-------- TEXT UNDER STUDY --------

Van der Heijden et al. after studying various laryngomalacia classifications have proposed a Groningen Laryngomalacia Classification System (GLCS) which is based on the photo and video documentation of eighty five patients diagnosed in a tertiary referral centre combined with a review of the literature [10].
This simplified system is supposed to ease communication among professionals and provide a base for treatment algorithms. In laryngomalacia, there is a collapse of the supraglottic airway during inspiration causing obstruction. This is a dynamic change of the airway happening during inspiration. Some previous classifications were based on static findings. Anatomical findings such as omega-shaped epiglottis, short aryepiglottic folds and acutely angled epiglottis over laryngeal inlet are static findings. In laryngomalacia obstruction is due to dynamic change in the airway, and static findings do not completely explain these dynamic changes and therefore are not the excellent choice for the classification of laryngomalacia. McSwiney et al. were the first to introduce a system in order to classify laryngomalacia and it was based on static findings [11]. McSwiney et al. further combined omega-shaped epiglottis and posterior displacement in one single type of laryngomalacia, suggesting omega shaped epiglottis is exclusively associated with posterior displacement of the epiglottis. Although, omega-shaped epiglottis can also present in conjunction with medial displacement of aryepiglottic folds during inspiration. Holinger et al. divided laryngomalacia into six different types, with static and dynamic findings described as separate entities. Shah et al. exclusively described dynamic changes but the definitions of the different types of laryngomalacia were insufficiently described [12]. Kay et al. use a system in which Type 1 is defined as static finding and Type 2 as a dynamic finding and type 3 is a collection of “all other etiologies” including neuromuscular disease, which renders the classification less reliable [13]. None of these systems discussed here are widely accepted. Classifications require simplification in such a way that they not only provide a genuine classification based on dynamic findings but also allow making a righteous decision for the intervention required.

--------

• **USING THE INFORMATION**
1/ Quote the passage on laryngomalacia classification, starting with "Van der Heijden" and going on through "the literature [10].".
2/ Continue the passage on laryngomalacia classification from the point where it stops.
The lines that follow were taken from a different source.

-------- DATASET EXCERPTS --------

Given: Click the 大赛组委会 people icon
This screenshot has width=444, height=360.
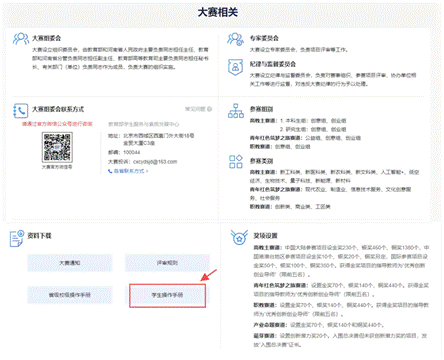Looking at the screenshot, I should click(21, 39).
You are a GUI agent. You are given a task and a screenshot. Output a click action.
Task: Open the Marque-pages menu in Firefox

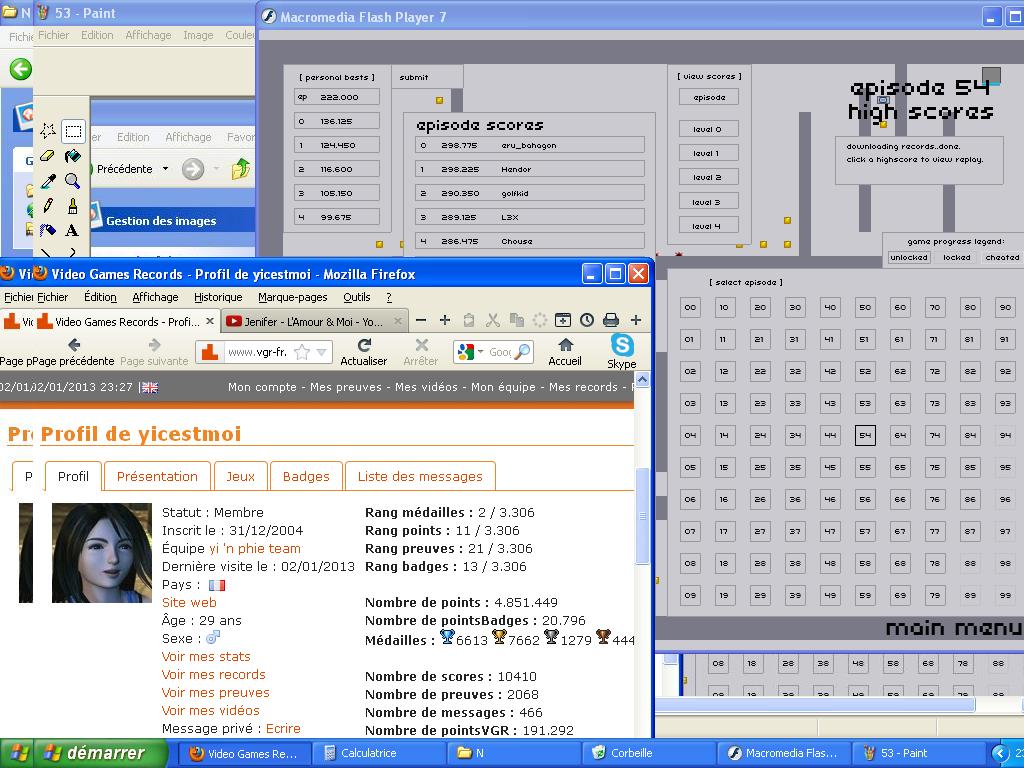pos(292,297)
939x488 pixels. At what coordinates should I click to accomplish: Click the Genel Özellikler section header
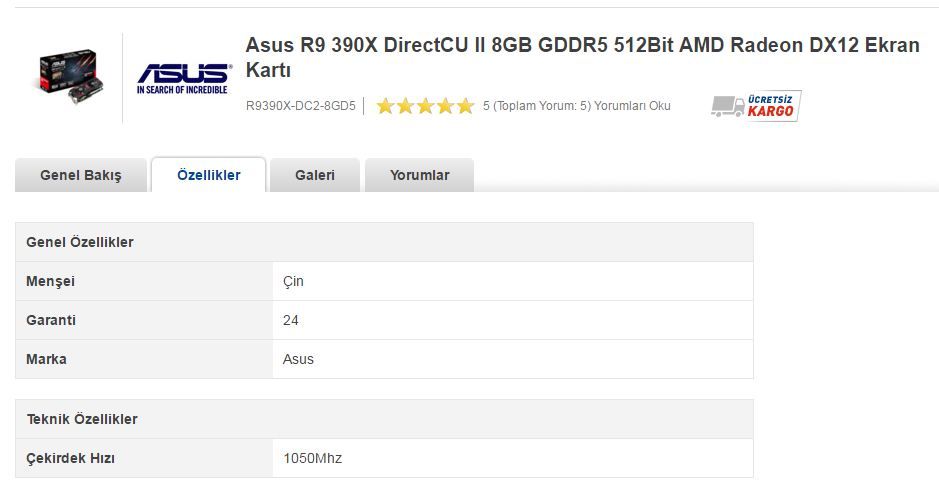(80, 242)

--------

• **ANSWER SECTION**
1/
Van der Heijden et al. after studying various laryngomalacia classifications have proposed a Groningen Laryngomalacia Classification System (GLCS) which is based on the photo and video documentation of eighty five patients diagnosed in a tertiary referral centre combined with a review of the literature [10].

2/
The Groningen laryngomalacia classification system is a newly proposed classification system exclusively based on dynamic laryngeal changes. In Groningen’s laryngomalacia classification, laryngomalacia is divided into three types; Type 1 is inward collapse of arytenoid cartilages, Type 2 is medial displacement of aryepiglottic folds, and Type 3 is posterocaudal displacement of epiglottis against the posterior pharyngeal wall.
The GLCS has also proposed the probable surgical intervention for each category required. They suggested that the decision between surgical management and conservative strategy should be based on the severity of laryngomalacia, and when surgical management is planned, the GLCS can suggest the surgical intervention required. The surgical intervention suggested for Type 1 laryngomalacia of GLCS is the removal of redundant mucosa over arytenoids with or without the removal of cuneiform or corniculate cartilage. In Type 2 laryngomalacia suggested intervention is incision or excision of a wedge of aryepiglottic folds. In Type 3, epiglottopexy would be the surgical intervention required. However, these treatment options should be clinically individualized for each patient.
Kay et al. also provided a classification-based treatment algorithm. They discerned three types in which type I is recommended to be treated by dissection of the aryepiglottic folds, type II by resection of redundant mucosa over arytenoid cartilage, but cases with “all other etiology” were supposed to receive tracheostomy.
6. Diagnosis
A thorough physical examination of the infant should be performed, with special attention to the oral cavity, nose, and neck. A complete birth history is required, including any surgical history or intubations performed on the patient. Parents should inform about any breathing problems children may have at home, with a focus on noisy breathing or apnea episodes. Laryngomalacia is characterized by noisy breathing that worsens with meals or while lying supine. The clinician should investigate the patient’s eating habits and keep track of any weight loss or failure to thrive.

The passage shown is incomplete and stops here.